State lawmakers recently filed legislation to replace Mississippi’s two statues of white supremacists in the U.S. Capitol in Washington — a move that would follow the lead of several other Southern states.
House Minority Leader Robert Johnson III, a Democrat from Natchez, filed a resolution to replace statutes of Jefferson Davis and J.Z. George in the U.S Capitol’s National Statuary Hall Collection with statues of civil rights icon Fannie Lou Hamer and Hiram Revels, the first African American to serve in Congress.
Senate Minority Leader Derrick Simmons, a Democrat from Greenville, filed a measure to create a commission to select replacements for the Davis and George statues.
“I just don’t think having statues that represent the Confederacy is a correct representation of who Mississippi is,” Johnson said. “And I just think it’s time for change.”
Each U.S. state is allowed to place two statues of people “illustrious for their historic renown” or “distinguished civil or military services,” after Congress passed a federal law in the mid-nineteenth century establishing the national collection.
Around 3 to 5 million people pass through the collection in the Capitol each year, according to the Architect of the Capitol’s website, to glance at who are supposed to be the country’s most reputable figures.
But the leaders of the Magnolia State, who often boast about Mississippi’s literary, musical and artistic impact on the country, continue to honor the legacy of two slave owners who actively worked to maintain the white power structure of their day.
Both Davis and George were leaders of the Confederacy, and their vivid racism is well documented.
Davis served in the U.S. House and Senate from Mississippi before becoming the first and only president of the Confederate States of America, which fought to preserve slavery.

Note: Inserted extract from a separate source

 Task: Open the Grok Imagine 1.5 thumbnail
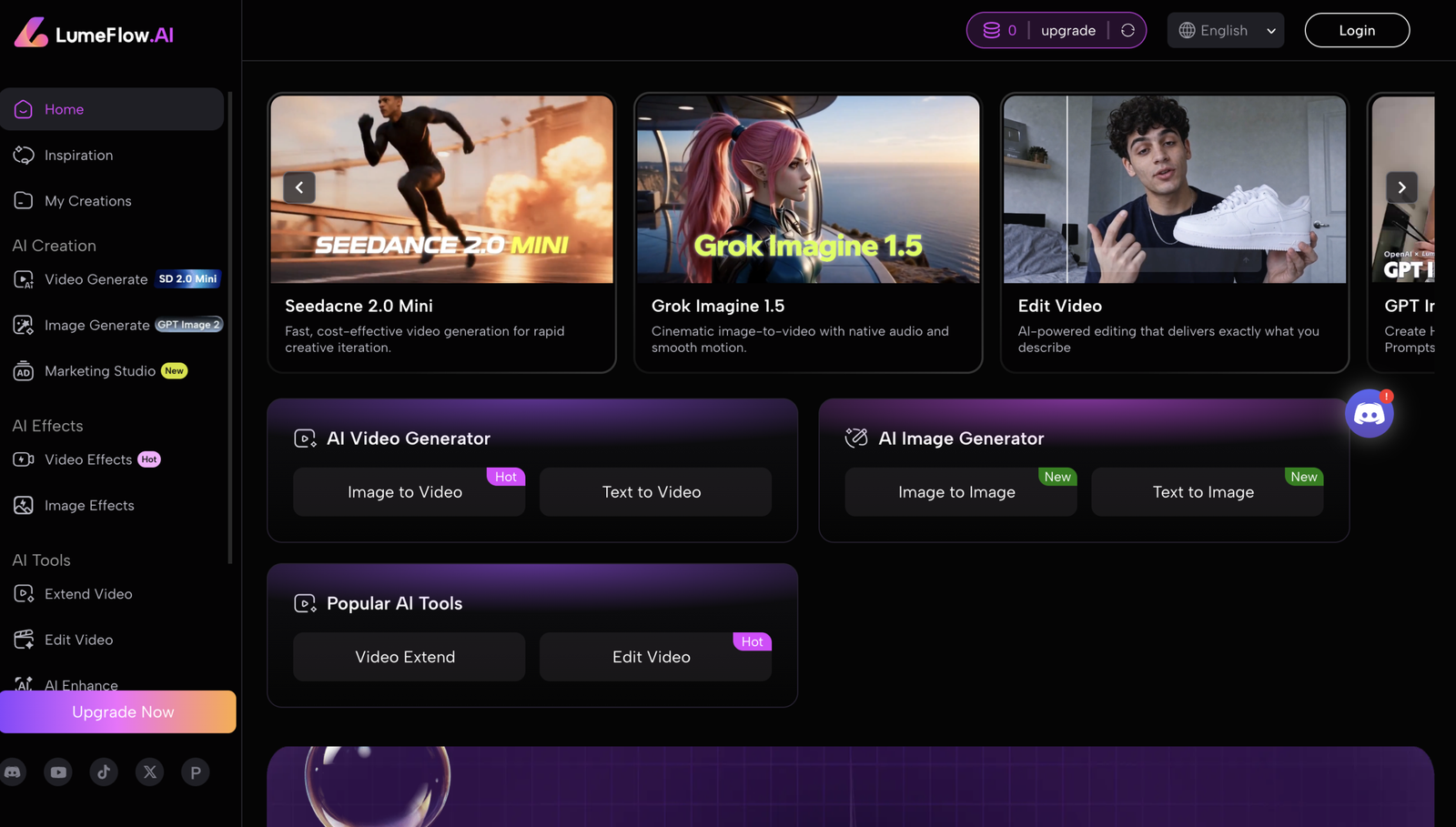(808, 189)
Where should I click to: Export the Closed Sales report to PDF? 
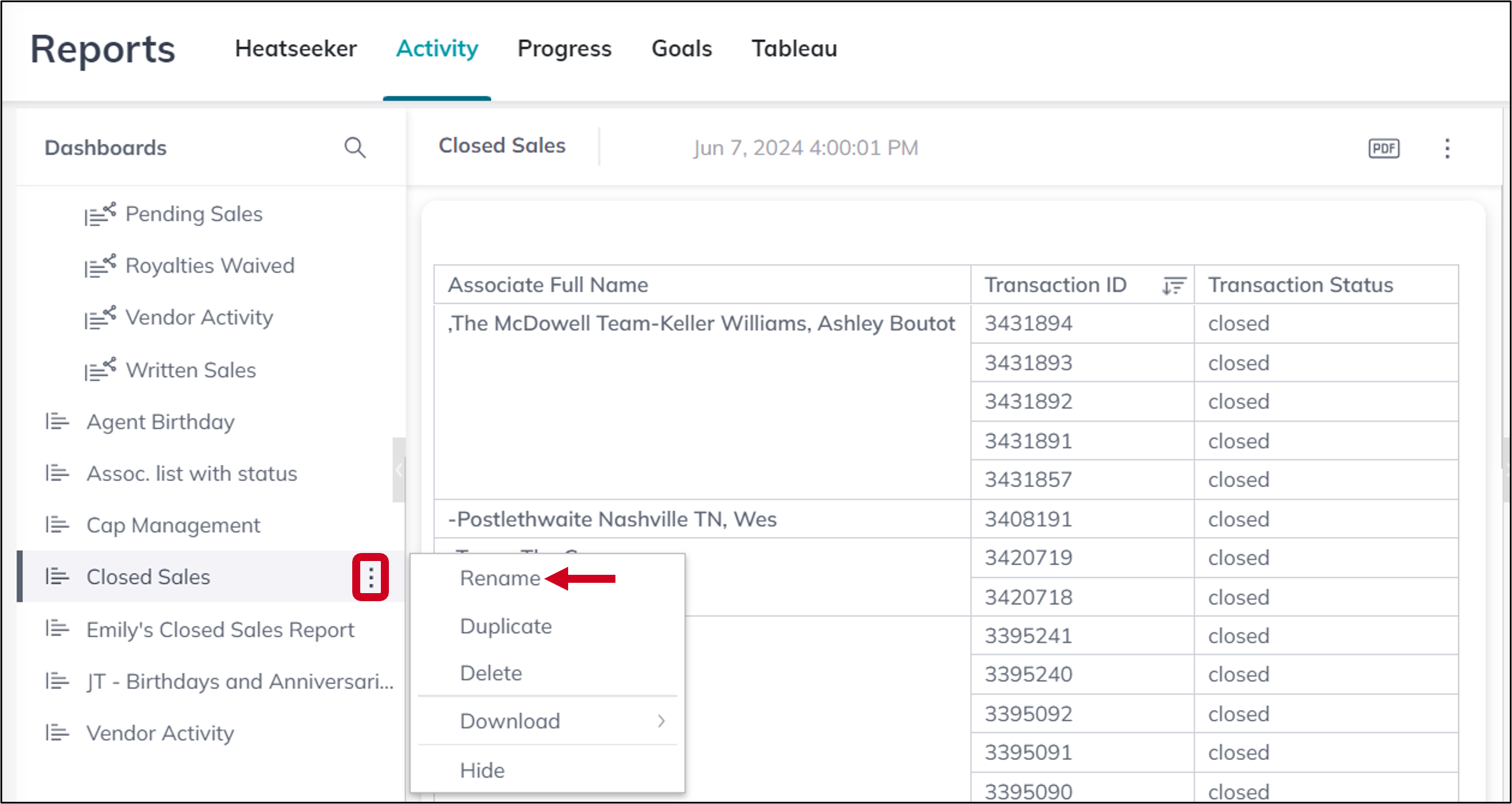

Davis later said in a speech to the Mississippi Legislature that if he had the chance to change any of his past actions about secession, he would not do anything differently.
George was a member of Mississippi’s Secession Convention in 1861, and he signed the secession ordinance that included these words: “Our position is thoroughly identified with the institution of slavery — the greatest material interest of the world.”
George served in the Confederate Army and was also the architect of the 1890 Constitution that sought to reestablish white supremacy in the state and disenfranchise Black citizens from voting or holding elected office.
The Mississippians who initially honored George and Davis with statutes also had ties to the Confederacy or sympathized with the Confederacy.
A columnist at the time interviewed David Bramlette Jr., one of the men who selected Davis and George, and invited all Mississippians to attend the unveiling ceremony in Washington. The column specifically noted that “general officers of the Confederate organization” were invited to attend.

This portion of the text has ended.